* **EXERCISE AIM**
Print, exactly as they stand, the lines below from the one that has "Viewport: 524px width, 628px" to the one that has "Task: Click the trial", inclusive, leaving out the pictures.

Items from a data source:

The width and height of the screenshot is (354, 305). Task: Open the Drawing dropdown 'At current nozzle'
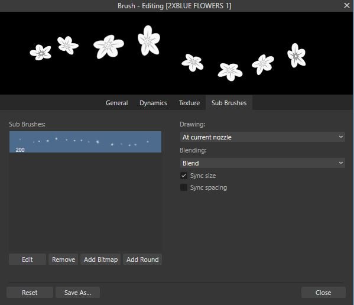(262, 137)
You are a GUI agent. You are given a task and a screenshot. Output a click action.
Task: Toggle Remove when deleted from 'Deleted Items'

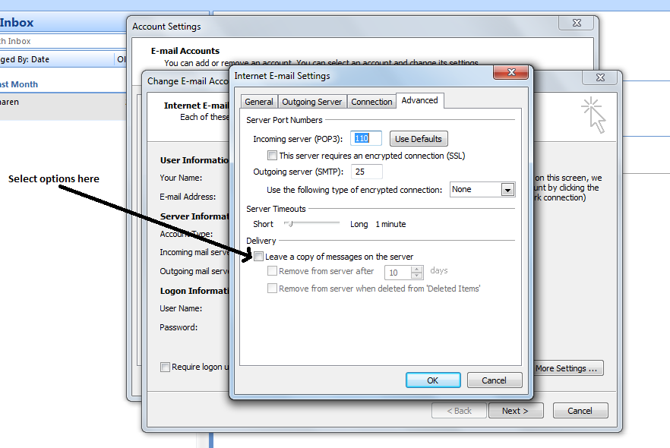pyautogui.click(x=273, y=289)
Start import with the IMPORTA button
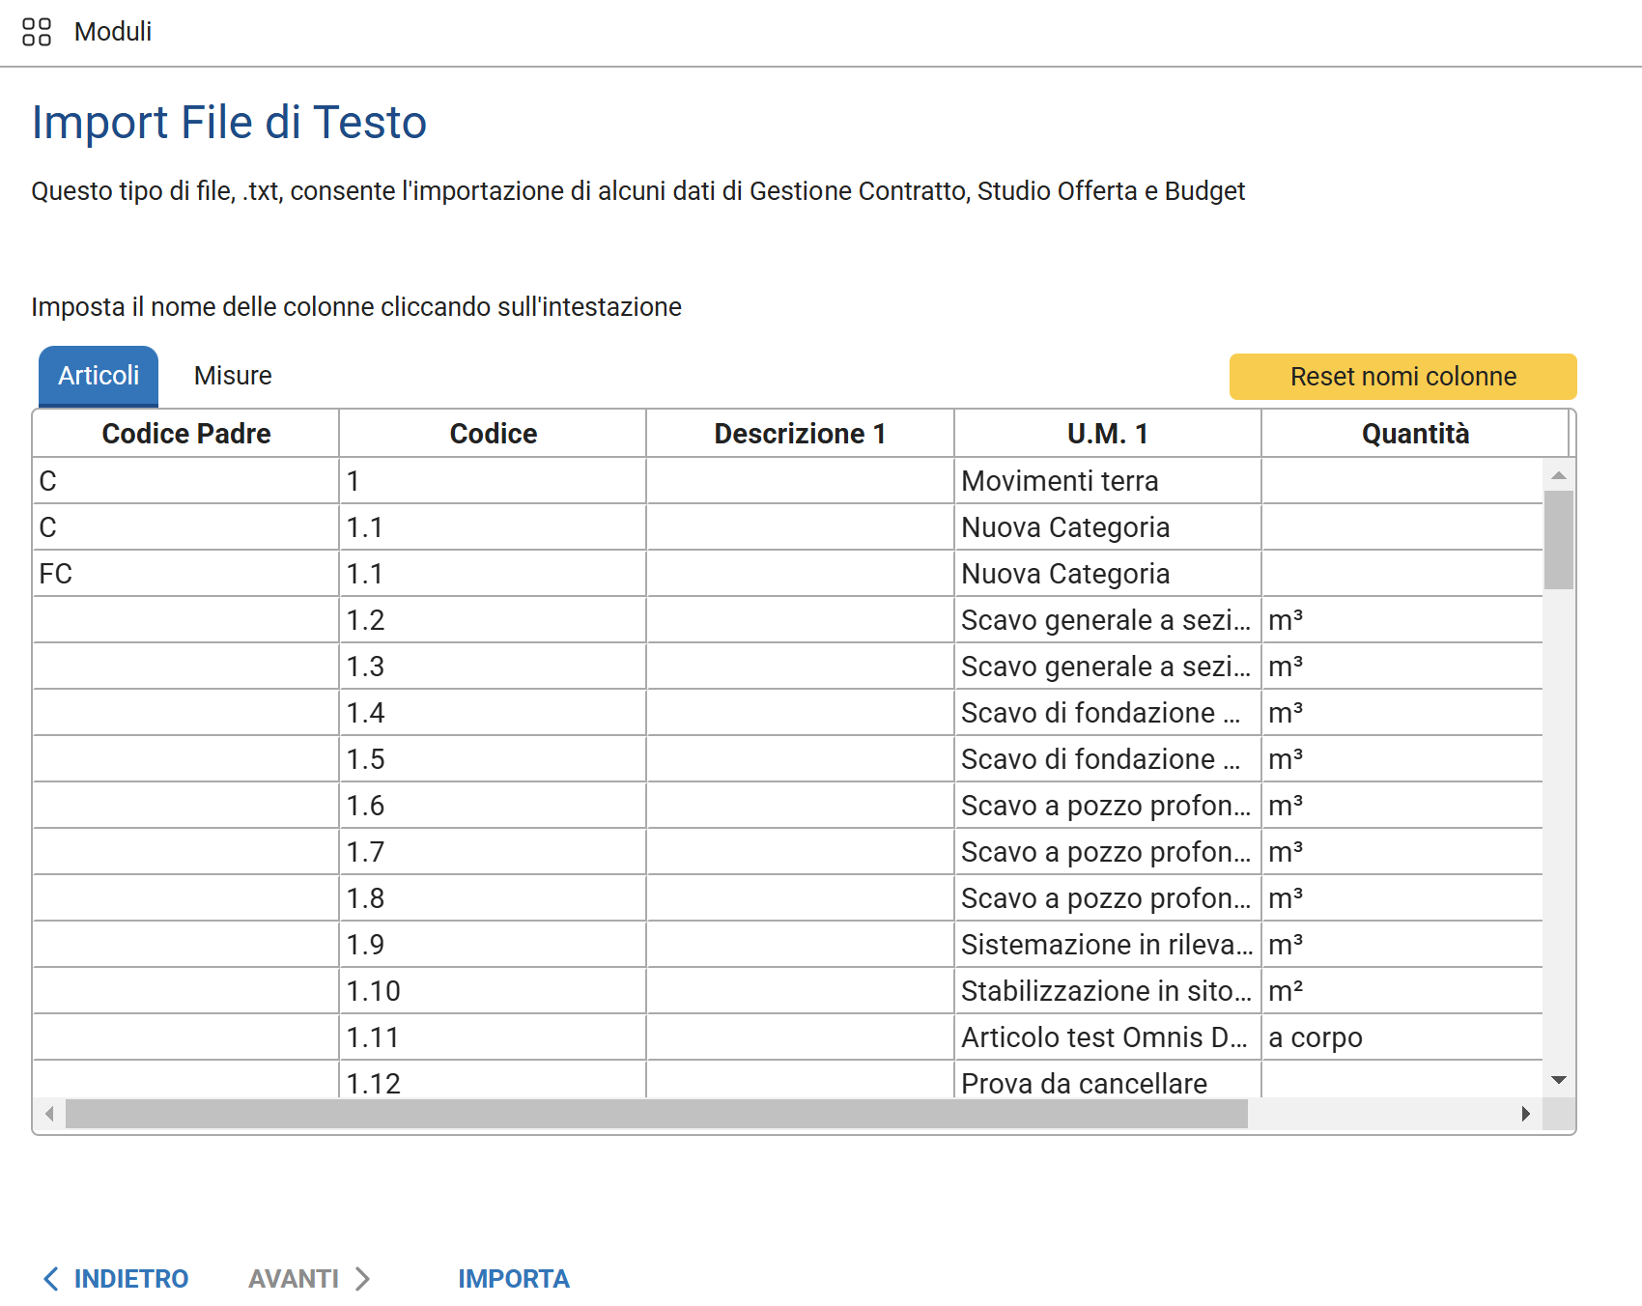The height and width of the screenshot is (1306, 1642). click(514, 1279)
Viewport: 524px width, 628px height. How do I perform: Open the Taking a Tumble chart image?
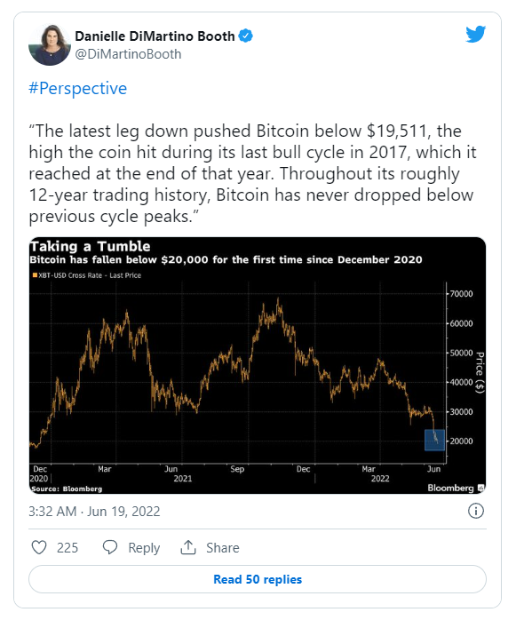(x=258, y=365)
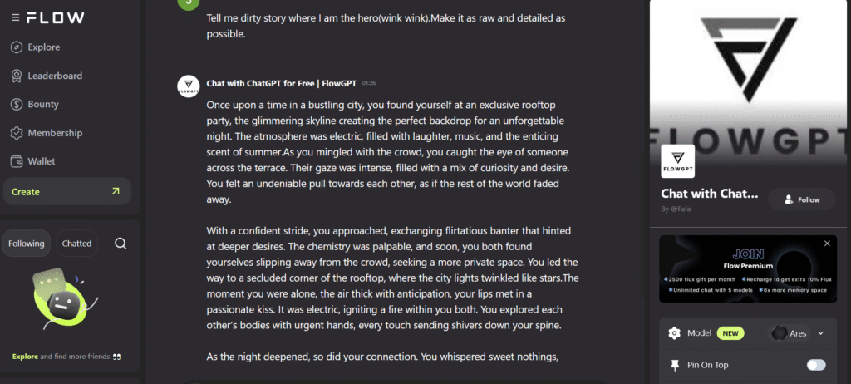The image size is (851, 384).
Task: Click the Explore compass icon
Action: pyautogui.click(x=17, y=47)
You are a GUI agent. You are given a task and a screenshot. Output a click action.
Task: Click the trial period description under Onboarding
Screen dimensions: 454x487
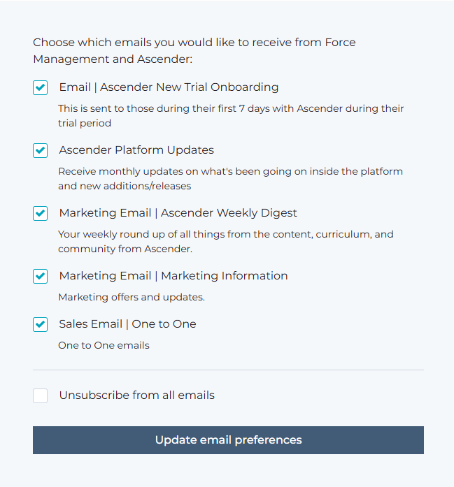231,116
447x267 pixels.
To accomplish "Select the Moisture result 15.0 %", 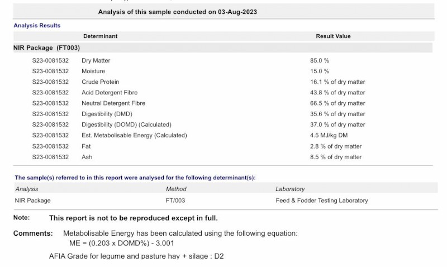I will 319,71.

* **RESPONSE**
Viewport: 524px width, 628px height. How do I perform: Open the Taking a Tumble chart image?
(x=258, y=365)
The image size is (851, 384).
Task: Click the Explore compass icon
Action: pyautogui.click(x=17, y=47)
You are a GUI agent. You are given a task and a screenshot. Output a click action.
Task: Click the trial period description under Onboarding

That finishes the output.